● **Saved entries**
:::
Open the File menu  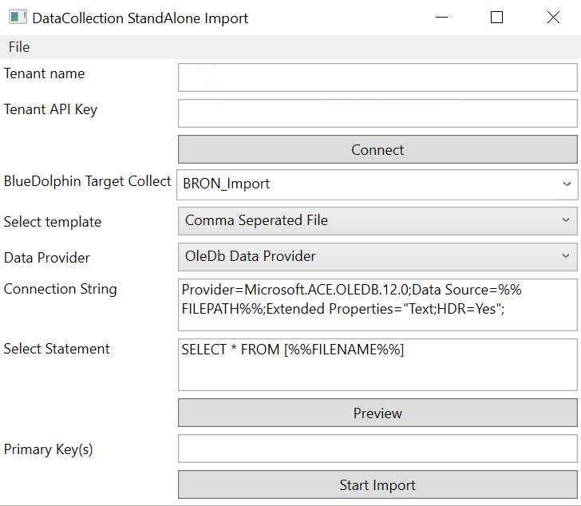tap(19, 47)
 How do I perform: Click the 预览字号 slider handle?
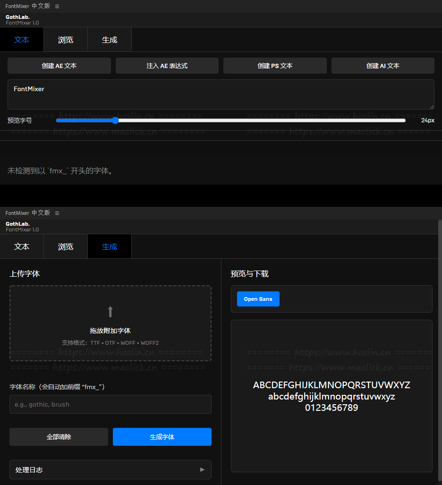(115, 120)
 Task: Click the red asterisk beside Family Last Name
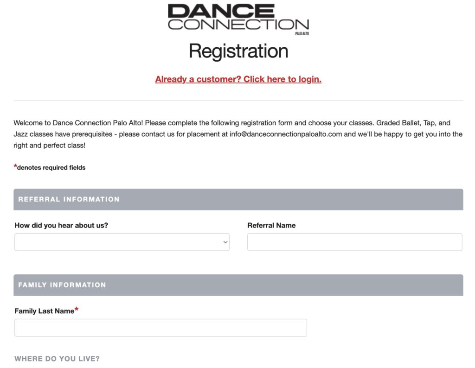77,309
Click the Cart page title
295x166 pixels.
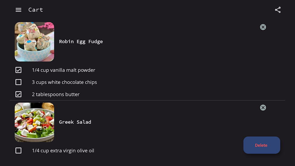pyautogui.click(x=36, y=10)
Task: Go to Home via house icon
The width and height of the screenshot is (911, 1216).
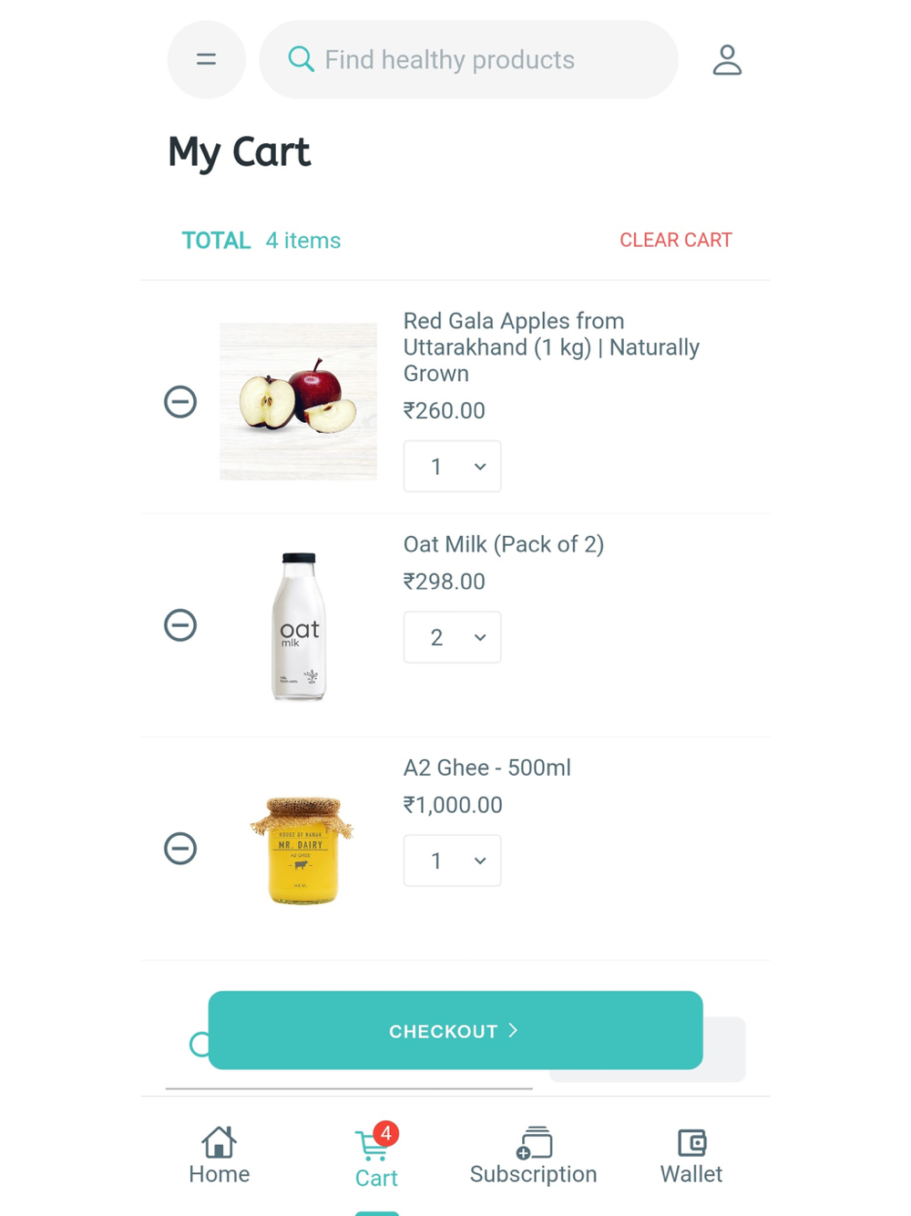Action: [x=219, y=1143]
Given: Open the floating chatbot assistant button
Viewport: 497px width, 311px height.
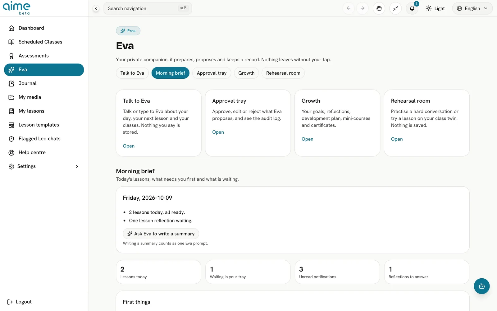Looking at the screenshot, I should click(x=481, y=286).
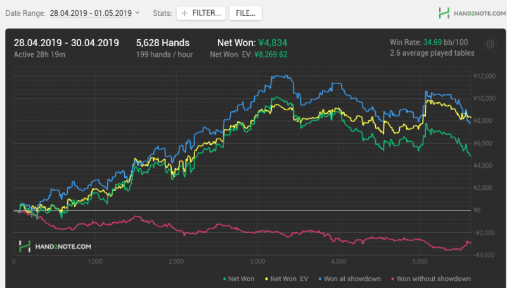Select the blue Won at showdown line peak
This screenshot has width=507, height=288.
coord(274,76)
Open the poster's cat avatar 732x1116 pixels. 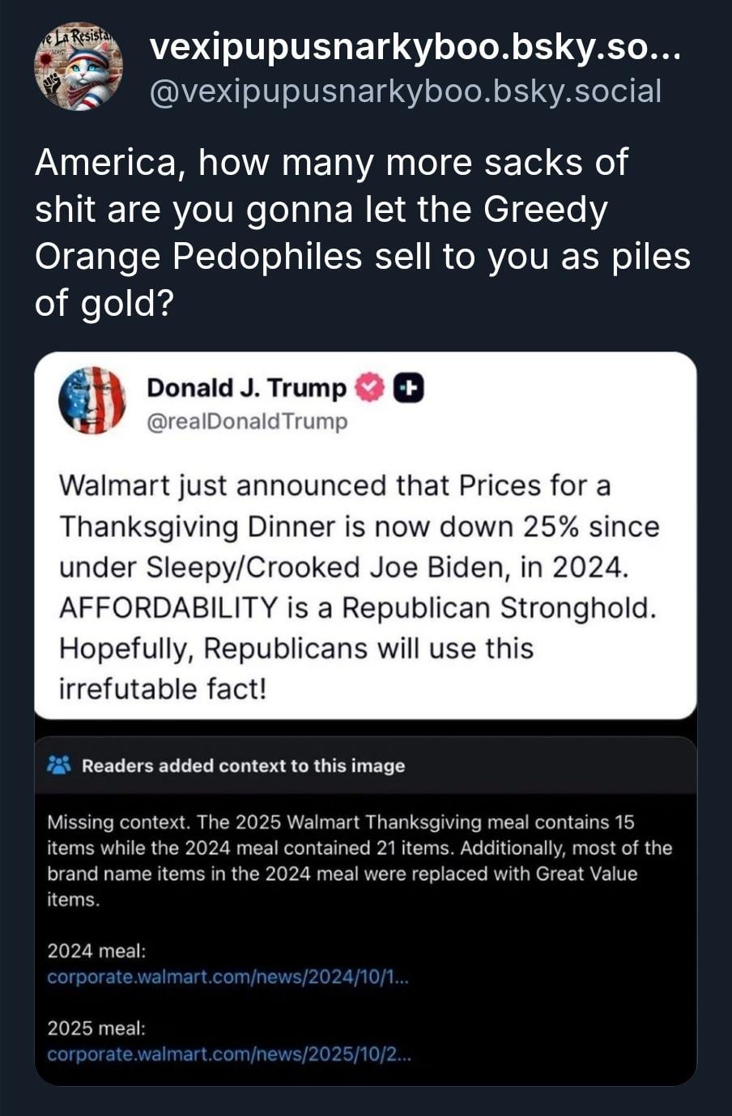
:::
● **GOAL OF THE EXERCISE**
Copy exactly, leaving out pictures, the lines from the line containing "Given: Open the" through the last line of the records.

● **ANSWER SPACE**
Given: Open the floating chatbot assistant button
Viewport: 497px width, 311px height.
Looking at the screenshot, I should click(x=481, y=286).
Select the blue Won at showdown line peak
This screenshot has width=507, height=288.
coord(274,76)
Open the poster's cat avatar 732x1116 pixels. 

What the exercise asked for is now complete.